As his musical rebirth began to take shape, Mould signed separate deals with two indie labels: Rykodisc in the US and the fabled Creation in London. The molten noise-rock euphoria of Loveless by Creation labelmates My Bloody Valentine would become another major influence on the lysergic, lightly psychedelic, honey-churning sound of Sugar.
To complete his nascent new band, Mould brought in David Barbe and Malcolm Travis from his nationwide network of indie-rock friends and former studio collaborators, and initial rehearsals began in January 1992. The trio selected their stage name only when they were asked to play an unplanned debut show, filling in for a last-minute cancellation. “We needed a band name,” Mould says. “We were having breakfast and there was a pack of sugar on the table, so we chose that. Up until that point it would have been a Bob Mould record.”
Soon afterwards the trio travelled north to The Outpost studio in Massachusetts to begin recording Sugar’s debut, Copper Blue. Co-producer and former Hüsker Dü engineer Lou Giordiano helped finesse the more baroque touches to Hoover Dam, including a Beach Boys-inspired organ intro and a shimmering harpsichord solo.

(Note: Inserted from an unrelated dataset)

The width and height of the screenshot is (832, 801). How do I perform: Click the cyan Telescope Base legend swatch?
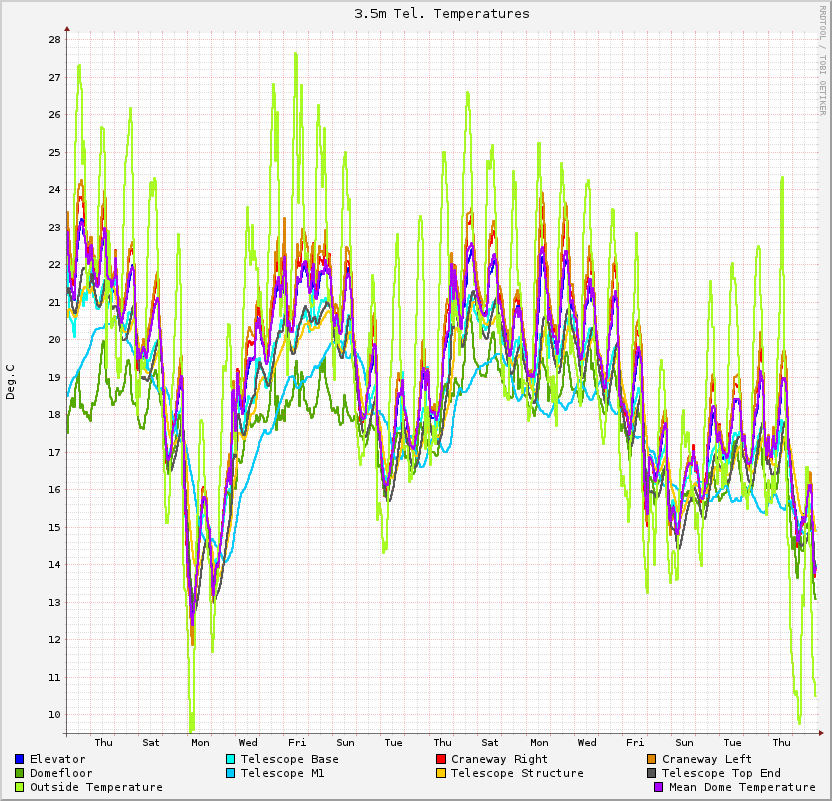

Released in September 1992, Copper Blue became a critical smash and transatlantic Top 10 hit, cementing Mould’s reputation as the godfather of grunge. With 300,000 sales and counting, the album remains his all-time best-seller.
“It was right record, right time,” he says. “American hardcore and alternative rock set the stage for bands in the late eighties like Pixies and Nirvana. Then Nevermind set the stage for an album like Copper Blue.”
Hoover Dam wasn’t chosen as one of the album’s three singles. Yet it still became one of Mould’s best-loved signature anthems, and remains an obligatory fixture in his live set to this day.
“It sounds like I wrote it last week,” he says. “It really does. It was such an amazing time. I was digging myself out of a hole. I had to work my ass off, tour all the time, get enough money to make a living. But then, by the time the meal was cooked, the table was already set.”